ある日、息子の友人だというリチャード(ベン・ウィショー)がジュンを訪ねてくる (c) LILTING PRODUCTION LIMITED / DOMINIC BUCHANAN PRODUCTIONS / FILM LONDON 2014
--ベン・ウィショーの主演で注目を集めています。リチャード役をベン・ウィショーは汲み取ってくれましたか。監督から見た彼の魅力を教えて下さい。
「リチャード役というのはすごく繊細な部分と強い部分を抱えている青年なので、このような役を演じきれる俳優さんはそんなにいない。自分の頭の中には『パフューム』以来尊敬しているベン・ウィショーがやってくれたらどんなに素晴らしいかと思っていました。彼がこんな低予算の作品に出るのはむずかしいと思いつつ、思いを託して脚本を送ったところ、受けてくれることになり、それだけでも大きなサプライズでしたが、また一緒に仕事をして、役への向き合い方が素晴らしくて。いろんなことに対し寛大でオープン。役を作り上げていく作業を一緒にしましたが、そのプロセスを通してベン・ウィショーのファンになり、さらに彼を尊敬することになりました」
--先ほど出た「夜来香」の曲やチェン・ペイペイというのは中国的なものを感じます。ご自身にとって中国的なものが作品にもたらす影響はどのぐらいと考えていますか。またその理由を教えてください。

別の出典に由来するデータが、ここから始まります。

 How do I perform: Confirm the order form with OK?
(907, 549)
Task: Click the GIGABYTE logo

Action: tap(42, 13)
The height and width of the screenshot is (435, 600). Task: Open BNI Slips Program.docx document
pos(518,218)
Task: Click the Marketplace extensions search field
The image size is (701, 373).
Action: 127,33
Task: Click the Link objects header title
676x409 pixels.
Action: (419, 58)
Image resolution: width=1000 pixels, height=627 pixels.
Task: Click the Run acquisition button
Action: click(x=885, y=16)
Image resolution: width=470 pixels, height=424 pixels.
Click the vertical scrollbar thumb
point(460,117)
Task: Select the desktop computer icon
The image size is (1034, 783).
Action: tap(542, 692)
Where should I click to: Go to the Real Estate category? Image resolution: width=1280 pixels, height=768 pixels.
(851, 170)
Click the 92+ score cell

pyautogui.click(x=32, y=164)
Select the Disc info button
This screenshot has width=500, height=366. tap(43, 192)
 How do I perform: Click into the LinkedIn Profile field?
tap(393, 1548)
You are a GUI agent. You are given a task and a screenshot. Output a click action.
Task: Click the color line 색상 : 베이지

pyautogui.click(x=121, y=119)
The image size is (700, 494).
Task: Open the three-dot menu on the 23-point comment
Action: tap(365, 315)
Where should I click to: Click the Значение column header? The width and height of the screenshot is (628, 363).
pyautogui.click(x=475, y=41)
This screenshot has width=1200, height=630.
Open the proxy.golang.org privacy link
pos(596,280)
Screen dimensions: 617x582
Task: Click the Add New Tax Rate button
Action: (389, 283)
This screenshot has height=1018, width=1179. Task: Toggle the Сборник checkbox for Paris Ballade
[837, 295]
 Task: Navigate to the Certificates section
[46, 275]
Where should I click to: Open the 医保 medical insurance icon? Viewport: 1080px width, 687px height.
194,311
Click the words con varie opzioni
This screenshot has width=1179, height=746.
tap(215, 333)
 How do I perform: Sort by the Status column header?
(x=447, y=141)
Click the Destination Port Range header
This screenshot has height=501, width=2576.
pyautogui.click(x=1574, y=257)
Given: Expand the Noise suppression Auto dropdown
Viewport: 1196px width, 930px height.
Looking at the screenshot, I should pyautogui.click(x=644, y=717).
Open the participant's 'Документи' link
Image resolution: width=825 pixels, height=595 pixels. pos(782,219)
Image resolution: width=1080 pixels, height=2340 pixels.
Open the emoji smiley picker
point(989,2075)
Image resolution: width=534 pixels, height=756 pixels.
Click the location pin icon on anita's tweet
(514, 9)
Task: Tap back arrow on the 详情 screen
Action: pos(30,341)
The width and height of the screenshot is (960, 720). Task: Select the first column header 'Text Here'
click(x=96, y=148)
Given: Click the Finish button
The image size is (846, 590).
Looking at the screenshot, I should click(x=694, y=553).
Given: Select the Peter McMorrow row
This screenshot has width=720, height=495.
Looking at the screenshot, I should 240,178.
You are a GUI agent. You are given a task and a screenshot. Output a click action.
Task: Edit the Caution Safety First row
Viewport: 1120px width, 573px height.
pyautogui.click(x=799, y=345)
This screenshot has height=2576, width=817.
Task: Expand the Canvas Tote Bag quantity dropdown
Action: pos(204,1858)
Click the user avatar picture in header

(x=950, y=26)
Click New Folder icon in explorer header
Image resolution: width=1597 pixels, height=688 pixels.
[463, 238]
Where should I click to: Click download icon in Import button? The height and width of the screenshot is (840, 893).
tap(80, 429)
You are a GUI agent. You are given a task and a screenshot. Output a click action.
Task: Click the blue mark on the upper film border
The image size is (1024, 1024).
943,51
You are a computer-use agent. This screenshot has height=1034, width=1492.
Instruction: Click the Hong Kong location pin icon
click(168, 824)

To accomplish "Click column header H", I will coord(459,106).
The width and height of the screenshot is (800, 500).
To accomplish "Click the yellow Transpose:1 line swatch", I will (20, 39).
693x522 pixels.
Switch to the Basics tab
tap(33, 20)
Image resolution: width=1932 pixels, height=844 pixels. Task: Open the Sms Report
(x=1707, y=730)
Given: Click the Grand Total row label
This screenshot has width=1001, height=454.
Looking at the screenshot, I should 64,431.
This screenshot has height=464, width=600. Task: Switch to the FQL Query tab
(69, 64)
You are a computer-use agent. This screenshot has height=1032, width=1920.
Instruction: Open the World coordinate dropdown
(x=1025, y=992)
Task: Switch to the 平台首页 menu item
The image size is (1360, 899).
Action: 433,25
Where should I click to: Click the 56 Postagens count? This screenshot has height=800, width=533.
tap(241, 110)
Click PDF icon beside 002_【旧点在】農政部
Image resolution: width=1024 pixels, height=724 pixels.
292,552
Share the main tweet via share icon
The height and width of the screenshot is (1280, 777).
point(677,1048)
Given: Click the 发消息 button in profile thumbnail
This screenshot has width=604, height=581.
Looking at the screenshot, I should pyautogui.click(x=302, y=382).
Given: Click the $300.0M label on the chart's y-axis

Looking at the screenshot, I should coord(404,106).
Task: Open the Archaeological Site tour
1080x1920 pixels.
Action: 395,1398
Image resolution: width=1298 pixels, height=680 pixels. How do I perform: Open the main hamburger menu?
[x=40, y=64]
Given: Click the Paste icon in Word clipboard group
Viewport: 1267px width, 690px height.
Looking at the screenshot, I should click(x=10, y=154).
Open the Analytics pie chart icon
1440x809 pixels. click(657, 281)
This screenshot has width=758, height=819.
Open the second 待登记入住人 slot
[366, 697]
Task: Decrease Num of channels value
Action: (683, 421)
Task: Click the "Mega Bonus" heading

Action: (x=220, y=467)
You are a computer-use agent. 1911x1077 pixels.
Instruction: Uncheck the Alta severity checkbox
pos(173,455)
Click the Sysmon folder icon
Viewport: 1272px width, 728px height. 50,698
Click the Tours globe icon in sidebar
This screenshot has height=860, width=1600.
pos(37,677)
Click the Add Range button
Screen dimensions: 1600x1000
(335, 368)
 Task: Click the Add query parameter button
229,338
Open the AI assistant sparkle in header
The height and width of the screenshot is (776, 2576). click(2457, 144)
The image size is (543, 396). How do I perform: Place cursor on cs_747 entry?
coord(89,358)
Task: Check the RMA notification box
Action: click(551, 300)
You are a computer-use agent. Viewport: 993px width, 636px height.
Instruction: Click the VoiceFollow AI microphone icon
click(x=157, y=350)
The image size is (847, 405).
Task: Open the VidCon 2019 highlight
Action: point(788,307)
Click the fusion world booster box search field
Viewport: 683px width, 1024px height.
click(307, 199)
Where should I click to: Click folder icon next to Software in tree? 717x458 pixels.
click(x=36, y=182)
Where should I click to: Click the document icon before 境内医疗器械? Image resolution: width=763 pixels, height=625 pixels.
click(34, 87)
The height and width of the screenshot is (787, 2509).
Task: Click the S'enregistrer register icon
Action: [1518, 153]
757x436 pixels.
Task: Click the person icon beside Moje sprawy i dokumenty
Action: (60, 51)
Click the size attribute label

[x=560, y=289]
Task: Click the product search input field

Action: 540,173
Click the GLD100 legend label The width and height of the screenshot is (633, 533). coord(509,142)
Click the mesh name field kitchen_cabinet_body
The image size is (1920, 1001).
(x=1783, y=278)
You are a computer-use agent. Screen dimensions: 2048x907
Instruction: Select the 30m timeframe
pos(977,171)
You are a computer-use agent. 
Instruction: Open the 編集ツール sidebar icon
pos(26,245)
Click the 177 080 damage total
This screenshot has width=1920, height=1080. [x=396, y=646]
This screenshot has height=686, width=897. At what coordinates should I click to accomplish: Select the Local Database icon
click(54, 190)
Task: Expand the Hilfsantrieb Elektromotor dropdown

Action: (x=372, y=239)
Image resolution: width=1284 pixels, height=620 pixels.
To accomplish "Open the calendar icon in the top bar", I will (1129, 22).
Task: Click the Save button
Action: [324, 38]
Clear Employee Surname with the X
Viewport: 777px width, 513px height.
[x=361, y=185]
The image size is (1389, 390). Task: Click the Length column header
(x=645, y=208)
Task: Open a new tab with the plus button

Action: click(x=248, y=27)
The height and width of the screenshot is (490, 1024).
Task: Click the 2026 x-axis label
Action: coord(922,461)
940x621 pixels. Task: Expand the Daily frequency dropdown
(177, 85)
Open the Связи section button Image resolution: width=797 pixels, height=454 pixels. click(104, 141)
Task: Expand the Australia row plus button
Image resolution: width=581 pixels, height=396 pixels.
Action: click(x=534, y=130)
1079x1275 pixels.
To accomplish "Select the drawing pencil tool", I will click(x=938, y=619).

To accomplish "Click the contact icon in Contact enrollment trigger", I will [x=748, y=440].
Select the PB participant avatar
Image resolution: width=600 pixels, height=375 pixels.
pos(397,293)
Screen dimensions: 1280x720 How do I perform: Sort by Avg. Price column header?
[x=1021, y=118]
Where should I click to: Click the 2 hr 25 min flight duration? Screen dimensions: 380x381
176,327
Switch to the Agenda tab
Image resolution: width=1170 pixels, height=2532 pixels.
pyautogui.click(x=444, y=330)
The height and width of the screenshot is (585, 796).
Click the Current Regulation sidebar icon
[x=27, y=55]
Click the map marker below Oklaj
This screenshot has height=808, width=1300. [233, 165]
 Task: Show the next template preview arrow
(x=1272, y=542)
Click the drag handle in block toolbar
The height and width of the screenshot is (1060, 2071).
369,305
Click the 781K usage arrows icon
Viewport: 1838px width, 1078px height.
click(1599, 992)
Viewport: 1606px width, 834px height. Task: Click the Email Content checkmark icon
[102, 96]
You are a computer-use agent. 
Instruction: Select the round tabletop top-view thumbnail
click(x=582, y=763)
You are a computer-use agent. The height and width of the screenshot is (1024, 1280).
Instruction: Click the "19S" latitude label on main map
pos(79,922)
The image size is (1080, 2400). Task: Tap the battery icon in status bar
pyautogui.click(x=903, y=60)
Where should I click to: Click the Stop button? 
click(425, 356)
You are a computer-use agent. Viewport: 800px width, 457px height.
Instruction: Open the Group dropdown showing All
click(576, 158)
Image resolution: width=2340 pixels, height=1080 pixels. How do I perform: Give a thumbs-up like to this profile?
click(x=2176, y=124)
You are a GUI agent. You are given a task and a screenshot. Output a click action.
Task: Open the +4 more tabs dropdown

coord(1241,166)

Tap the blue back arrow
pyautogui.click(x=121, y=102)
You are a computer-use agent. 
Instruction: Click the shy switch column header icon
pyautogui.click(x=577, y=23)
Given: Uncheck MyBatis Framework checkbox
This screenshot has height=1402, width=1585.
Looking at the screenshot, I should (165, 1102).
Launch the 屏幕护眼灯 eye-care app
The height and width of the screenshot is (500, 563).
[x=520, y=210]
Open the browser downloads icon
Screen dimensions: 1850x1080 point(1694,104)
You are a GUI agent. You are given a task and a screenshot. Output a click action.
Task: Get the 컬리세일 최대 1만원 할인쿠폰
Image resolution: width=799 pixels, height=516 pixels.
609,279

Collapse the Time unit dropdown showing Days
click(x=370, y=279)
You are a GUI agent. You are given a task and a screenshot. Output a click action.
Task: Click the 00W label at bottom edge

「そういう捉え方もありますね。ただ音楽もキャスティングも、作品をこうしたいからと中国的なものの比重を考えるということはありませんでした。例えば音楽は昔の話だと思わせたいという意図があって選んだわけです。チェン・ペイペイの場合は自分の考えた母親の要素をまさに彼女が持っていたからで、人物中心にチェン・ペイペイを選びました。音楽に関して言えば、あの曲を聴くだけでノスタルジアというものを彷彿とさせますね。この作品のテーマの一つである過去と現在が共にあるということを表現できる。音楽が流れるだけで現在の私たちの生活の中に過去が流れこんで来ます。『夜来香』が持っている雰囲気がこの作品にとても重要だと思いました」

気遣うリチャードにジュンはソリが合わないと感じている (c) LILTING PRODUCTION LIMITED / DOMINIC BUCHANAN PRODUCTIONS / FILM LONDON 2014
--ジュンとリチャードが世代の違いや言葉、風俗、メンタリティの違いから本音の部分で対立して、それが和解に向かう素晴らしいシーンがあります。そこを工夫した点はありますか。
「この映画のテーマにはコミュニケーションがあります。母親はリチャードを知らないので彼のことを疑っている。でも文化、言葉、世代も違う2人の関係が少しずつ変わっていく。2人には共通点がある。2人とも同一の人を愛していたわけです。愛し方は全く違うけれども、愛していたという思いの強さは同じです。そこに少しずつ母親が気づきます。例えばリチャードの家を母親が訪ねたとき、リチャードはベーコンを箸で料理している。「お箸じゃなきゃできないよ」と言いながらやっている姿を見て、きっと母親は思ったんじゃないでしょうか。この人は自分の息子を愛していただけではなく、私たちの文化である箸を使っている、そういう文化までも自分の中に取り入れたんだなと。そこに言葉を超えてグッと引き寄せ合う関係が成立することを表現したかった。この作品をそこに到達させたかった。それが意図と言えば意図じゃないでしょうか」
--ロケ現場で演出をするときにチェン・ペイペイには中国語で話しかけたと聞きましたけれども、それは彼女への敬意ということなんでしょうか。

ダンスを踊るリチャードと通訳のヴァン(ナオミ・クリスティ=左) (c) LILTING PRODUCTION LIMITED / DOMINIC BUCHANAN PRODUCTIONS / FILM LONDON 2014
「彼女にリスペクトがないというわけではないですが、彼女は英語を理解することはできるし、ある程度は話すこともできます。でも、やっぱりちょっとブロークンなので自分が演出をするのにずっと英語で言えば中には理解できないこともあるかもしれない、それなら自分が広東語で話した方が彼女とのコミュニケーションもうまくいくと考え広東語で話しました。同時に今回は私の初長編作品で、自分が監督として相当ナーバスになっていたので、自分が演出するところを他の人に聞かれたくないなというのもあって(笑)。マンダリン(北京語)を出来る人はいますけど、広東語は誰もわからないので、チェン・ペイペイに言ってることっていうのは彼女にしか分からない。そういう安心感もあって広東語で演出していました(笑)」
演出にリズムがあり、情感も豊か。しかもキャスティングが素晴らしく、文化、言葉、世代を超えたコミュニケーションを考えさせるホン・カウ監督のファンになってしまった。